De quoi fut fait l’Empire – Les guerres coloniales au XIXe siècle
De quoi fut fait l’Empire – Les guerres coloniales au XIXe siècle
Jacques Frémeaux, historien et professeur des universités, est l’un des plus grands spécialistes de l’histoire coloniale. Dans son dernier ouvrage, fruit d’un travail important, il nous livre la première histoire des politiques de conquêtes menées au cours du XIXe siècle par les puissances coloniales. L’objectif de ce livre est de nous faire redécouvrir la période coloniale du XIXe siècle que l’auteur fait débuter en 1830 pour la clore en 1914. Ne se contentant pas de relater l’histoire coloniale propre à chaque puissance, il a choisi d’opter pour une méthode tout autre afin de retracer cette aventure. Jacques Frémeaux a ainsi cherché les caractéristiques communes à cette période et a établi une synthèse permettant d’envisager la globalité des différents enjeux et intérêts de ces guerres coloniales.

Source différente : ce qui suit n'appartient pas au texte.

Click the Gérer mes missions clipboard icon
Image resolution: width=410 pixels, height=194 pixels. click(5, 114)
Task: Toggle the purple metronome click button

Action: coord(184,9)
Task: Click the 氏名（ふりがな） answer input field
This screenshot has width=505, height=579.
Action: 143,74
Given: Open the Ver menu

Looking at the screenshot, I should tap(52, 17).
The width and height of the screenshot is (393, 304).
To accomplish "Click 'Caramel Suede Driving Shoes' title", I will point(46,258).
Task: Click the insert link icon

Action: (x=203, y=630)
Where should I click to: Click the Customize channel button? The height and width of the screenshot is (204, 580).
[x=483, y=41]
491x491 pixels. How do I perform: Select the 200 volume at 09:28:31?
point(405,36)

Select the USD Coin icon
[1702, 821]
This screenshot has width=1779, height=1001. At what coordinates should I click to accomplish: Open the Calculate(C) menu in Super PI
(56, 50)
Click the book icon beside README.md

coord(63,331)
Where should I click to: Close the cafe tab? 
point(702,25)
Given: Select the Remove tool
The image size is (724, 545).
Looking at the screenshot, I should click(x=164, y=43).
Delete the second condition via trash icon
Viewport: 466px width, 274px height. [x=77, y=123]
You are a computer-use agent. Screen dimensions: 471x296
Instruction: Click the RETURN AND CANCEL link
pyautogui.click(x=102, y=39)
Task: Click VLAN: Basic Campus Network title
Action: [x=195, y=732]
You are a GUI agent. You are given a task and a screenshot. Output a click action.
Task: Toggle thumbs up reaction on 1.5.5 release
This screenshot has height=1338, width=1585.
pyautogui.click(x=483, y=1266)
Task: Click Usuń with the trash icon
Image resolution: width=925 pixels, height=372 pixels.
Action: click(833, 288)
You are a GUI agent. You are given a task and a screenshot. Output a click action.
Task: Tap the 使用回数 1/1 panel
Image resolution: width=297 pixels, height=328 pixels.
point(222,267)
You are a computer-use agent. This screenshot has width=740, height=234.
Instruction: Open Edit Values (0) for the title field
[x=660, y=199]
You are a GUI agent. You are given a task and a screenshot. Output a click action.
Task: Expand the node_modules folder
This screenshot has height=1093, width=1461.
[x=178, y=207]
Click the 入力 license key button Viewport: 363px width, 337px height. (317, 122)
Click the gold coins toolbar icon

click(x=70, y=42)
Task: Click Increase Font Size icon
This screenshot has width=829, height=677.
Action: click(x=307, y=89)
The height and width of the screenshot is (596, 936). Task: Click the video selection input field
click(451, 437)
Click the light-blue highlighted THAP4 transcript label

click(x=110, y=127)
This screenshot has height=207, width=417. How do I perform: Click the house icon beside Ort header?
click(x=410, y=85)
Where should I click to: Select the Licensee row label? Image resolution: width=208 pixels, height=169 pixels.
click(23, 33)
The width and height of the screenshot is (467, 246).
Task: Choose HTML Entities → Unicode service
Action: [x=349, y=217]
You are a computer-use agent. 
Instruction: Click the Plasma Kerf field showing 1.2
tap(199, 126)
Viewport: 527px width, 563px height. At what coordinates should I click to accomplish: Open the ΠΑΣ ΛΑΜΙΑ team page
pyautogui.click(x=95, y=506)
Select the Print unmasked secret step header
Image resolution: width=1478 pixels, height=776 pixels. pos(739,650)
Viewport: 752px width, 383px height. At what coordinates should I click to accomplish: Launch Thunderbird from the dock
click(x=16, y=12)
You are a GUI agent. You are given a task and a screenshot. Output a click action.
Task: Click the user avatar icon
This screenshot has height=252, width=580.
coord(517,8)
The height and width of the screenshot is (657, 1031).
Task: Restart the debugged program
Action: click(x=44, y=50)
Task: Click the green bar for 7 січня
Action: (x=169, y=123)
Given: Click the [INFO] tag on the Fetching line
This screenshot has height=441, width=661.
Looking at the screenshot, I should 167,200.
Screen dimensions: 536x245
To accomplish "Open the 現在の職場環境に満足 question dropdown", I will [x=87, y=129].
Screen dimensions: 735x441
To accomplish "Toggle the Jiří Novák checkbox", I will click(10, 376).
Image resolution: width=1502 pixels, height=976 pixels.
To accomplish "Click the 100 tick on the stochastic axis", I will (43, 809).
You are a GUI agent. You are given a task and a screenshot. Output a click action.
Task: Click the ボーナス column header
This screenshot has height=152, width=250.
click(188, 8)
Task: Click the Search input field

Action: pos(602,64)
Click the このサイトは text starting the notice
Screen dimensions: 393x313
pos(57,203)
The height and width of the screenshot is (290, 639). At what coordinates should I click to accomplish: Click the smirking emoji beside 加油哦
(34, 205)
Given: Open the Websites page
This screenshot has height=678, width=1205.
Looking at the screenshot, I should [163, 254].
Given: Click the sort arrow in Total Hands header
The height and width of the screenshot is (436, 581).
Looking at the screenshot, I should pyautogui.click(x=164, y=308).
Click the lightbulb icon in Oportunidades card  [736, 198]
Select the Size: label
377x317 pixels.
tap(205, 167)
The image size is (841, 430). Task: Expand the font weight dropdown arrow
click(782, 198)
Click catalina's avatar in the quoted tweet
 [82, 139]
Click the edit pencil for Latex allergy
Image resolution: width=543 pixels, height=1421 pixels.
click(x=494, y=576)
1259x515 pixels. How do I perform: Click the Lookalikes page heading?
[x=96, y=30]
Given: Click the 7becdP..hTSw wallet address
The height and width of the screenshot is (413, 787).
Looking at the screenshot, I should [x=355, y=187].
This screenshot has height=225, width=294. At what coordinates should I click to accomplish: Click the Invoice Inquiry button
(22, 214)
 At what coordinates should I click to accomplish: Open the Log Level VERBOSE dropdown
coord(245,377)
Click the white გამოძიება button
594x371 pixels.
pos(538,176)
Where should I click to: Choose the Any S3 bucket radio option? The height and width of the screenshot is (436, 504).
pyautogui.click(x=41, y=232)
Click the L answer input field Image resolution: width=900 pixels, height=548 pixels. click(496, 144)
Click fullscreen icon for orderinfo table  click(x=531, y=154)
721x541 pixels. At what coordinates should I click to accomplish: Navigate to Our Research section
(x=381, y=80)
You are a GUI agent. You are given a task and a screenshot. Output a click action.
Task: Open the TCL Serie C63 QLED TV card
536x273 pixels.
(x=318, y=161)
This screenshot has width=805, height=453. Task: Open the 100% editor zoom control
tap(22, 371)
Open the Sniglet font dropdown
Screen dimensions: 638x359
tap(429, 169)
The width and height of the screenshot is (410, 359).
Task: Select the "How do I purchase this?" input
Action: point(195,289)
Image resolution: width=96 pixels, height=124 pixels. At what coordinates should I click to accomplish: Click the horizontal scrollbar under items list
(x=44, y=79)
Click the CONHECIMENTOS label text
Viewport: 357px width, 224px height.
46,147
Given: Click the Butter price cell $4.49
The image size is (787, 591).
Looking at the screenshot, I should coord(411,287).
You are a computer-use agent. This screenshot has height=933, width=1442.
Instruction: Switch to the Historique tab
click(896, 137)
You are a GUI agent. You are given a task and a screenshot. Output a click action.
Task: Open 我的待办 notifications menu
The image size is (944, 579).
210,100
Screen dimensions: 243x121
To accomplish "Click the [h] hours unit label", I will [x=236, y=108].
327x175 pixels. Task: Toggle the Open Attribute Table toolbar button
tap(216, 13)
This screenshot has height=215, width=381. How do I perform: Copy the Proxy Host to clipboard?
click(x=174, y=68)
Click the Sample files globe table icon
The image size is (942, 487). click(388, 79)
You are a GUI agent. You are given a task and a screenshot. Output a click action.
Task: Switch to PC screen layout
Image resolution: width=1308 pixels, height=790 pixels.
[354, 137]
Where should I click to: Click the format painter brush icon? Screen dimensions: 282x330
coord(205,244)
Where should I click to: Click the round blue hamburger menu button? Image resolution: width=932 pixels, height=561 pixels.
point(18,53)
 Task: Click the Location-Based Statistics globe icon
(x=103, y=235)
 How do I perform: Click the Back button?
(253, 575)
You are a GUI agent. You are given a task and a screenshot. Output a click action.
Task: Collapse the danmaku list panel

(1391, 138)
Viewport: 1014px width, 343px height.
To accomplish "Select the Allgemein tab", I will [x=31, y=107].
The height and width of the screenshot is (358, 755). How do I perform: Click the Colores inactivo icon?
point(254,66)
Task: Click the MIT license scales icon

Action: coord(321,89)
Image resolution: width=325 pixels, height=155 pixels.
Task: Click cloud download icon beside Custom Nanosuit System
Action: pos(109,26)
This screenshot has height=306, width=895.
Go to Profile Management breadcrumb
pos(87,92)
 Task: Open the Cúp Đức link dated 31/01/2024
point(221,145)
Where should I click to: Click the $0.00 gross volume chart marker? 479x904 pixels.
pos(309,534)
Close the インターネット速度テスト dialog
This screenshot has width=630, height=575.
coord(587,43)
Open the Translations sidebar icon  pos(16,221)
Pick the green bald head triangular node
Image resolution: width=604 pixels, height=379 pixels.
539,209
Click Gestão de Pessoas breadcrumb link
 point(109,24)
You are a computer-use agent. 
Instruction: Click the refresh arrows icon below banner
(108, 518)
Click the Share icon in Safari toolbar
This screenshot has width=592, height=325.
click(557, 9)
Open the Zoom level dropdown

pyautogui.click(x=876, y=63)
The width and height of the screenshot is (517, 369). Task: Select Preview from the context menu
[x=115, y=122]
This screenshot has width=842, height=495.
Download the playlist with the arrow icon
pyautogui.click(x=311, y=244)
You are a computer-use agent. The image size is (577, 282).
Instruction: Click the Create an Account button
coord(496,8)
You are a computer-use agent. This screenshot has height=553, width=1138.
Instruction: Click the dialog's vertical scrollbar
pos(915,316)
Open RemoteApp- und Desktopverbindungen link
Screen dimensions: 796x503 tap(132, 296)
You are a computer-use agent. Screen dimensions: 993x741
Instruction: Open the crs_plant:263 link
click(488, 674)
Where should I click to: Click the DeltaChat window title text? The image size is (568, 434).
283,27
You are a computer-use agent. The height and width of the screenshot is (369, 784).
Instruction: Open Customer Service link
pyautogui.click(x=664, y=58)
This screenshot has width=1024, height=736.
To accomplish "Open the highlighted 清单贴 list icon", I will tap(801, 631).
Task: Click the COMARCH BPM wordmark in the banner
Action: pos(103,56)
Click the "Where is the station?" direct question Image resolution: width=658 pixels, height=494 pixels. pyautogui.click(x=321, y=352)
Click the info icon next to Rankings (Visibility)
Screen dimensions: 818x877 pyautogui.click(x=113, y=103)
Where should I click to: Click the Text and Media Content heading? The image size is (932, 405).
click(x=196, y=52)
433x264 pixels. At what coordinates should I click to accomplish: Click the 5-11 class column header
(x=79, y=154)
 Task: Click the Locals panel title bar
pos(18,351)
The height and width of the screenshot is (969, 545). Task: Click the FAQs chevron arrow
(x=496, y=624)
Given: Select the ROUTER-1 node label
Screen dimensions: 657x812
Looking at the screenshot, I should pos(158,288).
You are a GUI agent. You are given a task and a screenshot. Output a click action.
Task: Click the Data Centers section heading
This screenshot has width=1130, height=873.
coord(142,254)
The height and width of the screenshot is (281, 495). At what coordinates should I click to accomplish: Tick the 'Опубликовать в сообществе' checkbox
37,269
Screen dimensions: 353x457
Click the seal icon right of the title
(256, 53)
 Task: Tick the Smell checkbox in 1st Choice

Les conflits qui ont eu lieu durant ce siècle ont forgé le monde tel que nous le connaissons actuellement. Il est nécessaire de comprendre d’où l’on vient, d’accepter le passé quels que soient les actes commis alors et que ces derniers deviennent en toute objectivité, qualité essentielle de l’historien, des faits historiques. Le travail effectué par Jacques Frémeaux et son équipe nous fait revivre des moments importants de l’histoire contemporaine. Dans son effort de synthèse, il met en avant les spécificités de cette période et les points communs que l’on peut relever, comme le fait que ce furent le plus souvent des guerres lointaines impliquant la rencontre d’autres peuples, aux cultures différentes. D’où la question souvent délicate de savoir s’il fallait civiliser ces populations… Les difficultés de compréhension de « l’autre », celui qui est différent de nous, furent la cause de nombreux conflits sur lesquels l’auteur revient par la suite dans son ouvrage.
Il détaille l’organisation des forces coloniales, en présentant les différents protagonistes de ces armées ainsi que la logistique employée par celles-ci, de la cavalerie à l’artillerie en passant par l’infanterie et les savoirs technologiques employés à l’époque. Dans un autre chapitre venant introduire l’histoire plus spécifique des guerres coloniales, il étudie l’organisation des armées « ennemies ». La fin de l’ouvrage revient sur les différentes batailles, les stratégies adoptées par les adversaires et engage une réflexion sur les défaites qu’ont pu connaître les armées coloniales. Le dernier chapitre est consacré au poids de la guerre, à la difficulté que les armées ont pu rencontrer, que ce soient concernant les conditions de vie sur place, le financement qui finalement était assez réduit dans la mesure où les généraux étaient incités à vivre sur les ressources du pays. Une évaluation est aussi faite sur les pertes humaines pour toute la durée de cette période : 150 000 par an du côté des colonisés de 1830 à 1914.
En conclusion, Jacques Frémeaux s’interroge sur ce que l’on peut retenir de cette période coloniale. Il parle ainsi de l’indifférence des hommes face à la mort et relève un certain sentiment de pitié à la fois pour ces hommes soumis à la politique coloniale dictée par leurs pays et pour ces populations indigènes qui ont dû supporter un fardeau supplémentaire, celui de la « civilisation ». Enfin en se posant la question de l’utilité de ces guerres coloniales, l’auteur observe l’impact de ces conquêtes sur le monde actuel. Selon lui, elles ont contribué « à diviser le monde entre ‘‘Blancs’’ et ‘‘Indigènes’’, accréditant ainsi une vision raciale du monde » n’existant pas avant, du moins pas au même degré. Pour finir, l’auteur laisse en suspens la question du poids de ces représentations passées à l’heure où l’immigration est de plus en plus forte.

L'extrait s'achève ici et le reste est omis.